In this near-farcical declension to predictable failures of love I sense another incarnation of the circus, one with deadly serious concerns. Indeed, where laughter shows up in these poems, it almost always manifests as an invitation to mortal considerations, such as in “Grinning in Sardinia.” The speaker invokes Odysseus’s face as the latter considers “his wife’s bold suitors,” and Socrates, “who saw the humor in death.” In these works, love is laughable, paradoxical, a particularly dialectical disease of the mind, and yet “endless.” If “comedy is a reconciliation of paradox,” (1) Morín uses it in these poems as one of many means toward synthesis.

“To desire something or to be eager for something means to want the complete discharge of tension,” (2) philosopher Christoph Türcke says, speaking of dreams. We want only what we do not have; the void of what we want manifests tension. This is true in love and in politics, in persons and in collectivities. Poems such as “Ai” (for Ai Ogawa) and “Calle a calle,” a translation of the Neruda poem, align this collection’s hunger with a tradition of authors reckoning with a means to love in a world that orders itself with a politics of exclusion and radically uneven power.
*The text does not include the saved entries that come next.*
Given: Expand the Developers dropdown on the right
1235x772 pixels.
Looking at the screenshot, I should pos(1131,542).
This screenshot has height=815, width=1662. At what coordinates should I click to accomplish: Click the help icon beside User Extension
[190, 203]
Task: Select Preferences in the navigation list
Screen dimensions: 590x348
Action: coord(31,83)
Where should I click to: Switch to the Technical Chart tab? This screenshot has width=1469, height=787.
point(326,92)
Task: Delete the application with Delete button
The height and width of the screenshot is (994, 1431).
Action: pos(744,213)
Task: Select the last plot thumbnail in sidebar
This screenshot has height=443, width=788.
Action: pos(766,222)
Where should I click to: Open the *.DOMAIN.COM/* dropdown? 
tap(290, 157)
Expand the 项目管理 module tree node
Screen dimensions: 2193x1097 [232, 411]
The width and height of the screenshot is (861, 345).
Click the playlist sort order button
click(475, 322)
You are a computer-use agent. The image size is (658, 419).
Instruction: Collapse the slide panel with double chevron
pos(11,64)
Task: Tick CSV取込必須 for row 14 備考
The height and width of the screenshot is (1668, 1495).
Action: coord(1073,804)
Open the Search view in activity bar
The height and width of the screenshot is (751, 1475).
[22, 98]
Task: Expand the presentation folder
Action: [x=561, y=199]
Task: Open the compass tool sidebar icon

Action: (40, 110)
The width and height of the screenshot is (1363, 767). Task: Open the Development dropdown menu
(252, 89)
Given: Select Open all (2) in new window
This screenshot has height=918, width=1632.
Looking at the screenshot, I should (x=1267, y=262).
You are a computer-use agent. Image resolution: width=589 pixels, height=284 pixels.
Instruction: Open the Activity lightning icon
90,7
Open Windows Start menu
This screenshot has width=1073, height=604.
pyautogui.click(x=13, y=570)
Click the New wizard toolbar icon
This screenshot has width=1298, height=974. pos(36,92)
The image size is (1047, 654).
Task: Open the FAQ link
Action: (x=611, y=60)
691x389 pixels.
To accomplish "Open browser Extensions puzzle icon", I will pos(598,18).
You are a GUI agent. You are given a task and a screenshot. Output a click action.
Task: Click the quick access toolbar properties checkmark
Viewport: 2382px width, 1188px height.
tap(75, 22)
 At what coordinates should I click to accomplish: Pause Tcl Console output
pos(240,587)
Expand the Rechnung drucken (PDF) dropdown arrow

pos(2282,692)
It is an expansive enterprise. Perhaps the most articulate expression of this expanse comes in the epic poem, “Sing Sing,” which takes place in the voice of an imprisoned muse who is considering a letter to her parole board that will convince them to free her. In her words are many echoes of the images of contemporary rhetoric, speech that confirms its purpose through the integrity of its invitation. It weaves, and its strands include the reader’s attention, include our conversations, as though overheard clearly, to make its vessel:
A wall built high and plain enough
could easily bend a memory, is meant to,
which is why so few ever remember the past
true enough to know what
they’re apologizing for.

When I finish Patient Zero, I’m sitting by a window in a cafe overlooking Cornell Avenue. It’s a cold and rainy day, early spring in Chicago. Cold and rainy; maybe it’s this minor and inevitable meteorological phenomenon, maybe it’s Morín’s work that induces my mind and heart to sink to memories of loves lost. When I read these poems I can’t help but question my own memory, and how heartache can shape it. How does one learn transparently to speak to a beloved, to hear a person out? Across the gulfs our identities open, can we ever find a clarity that closes yearning?
Something of these questions permeates all the poems in Tomás Q. Morín’s significant work. To read these poems is to take on a chorus singing plain the crises that induced them to sing. They ache with the pain of misremembering, that liminal space between immediate sense and oblivion. They do not presume to have the answers to the questions they ask, but they leave the reader with impressions to aid in their own pursuit of clarity, as poems should.
(1) As comedian-provocateur Dave Chappelle recently noted in a CBS This Morning interview. Significantly, Chappelle’s recently released compositions might have benefited from the insights Morín’s work lead us to consider. Yet in their current form they nonetheless illustrate how, in reconciling paradox, in marrying thesis to antithesis, what was once marginalized can form a new orthodoxy which marginalizes others.
(2) In Philosophy of Dreams (Yale University Press, 2013, Trans. Susan H. Gillespie).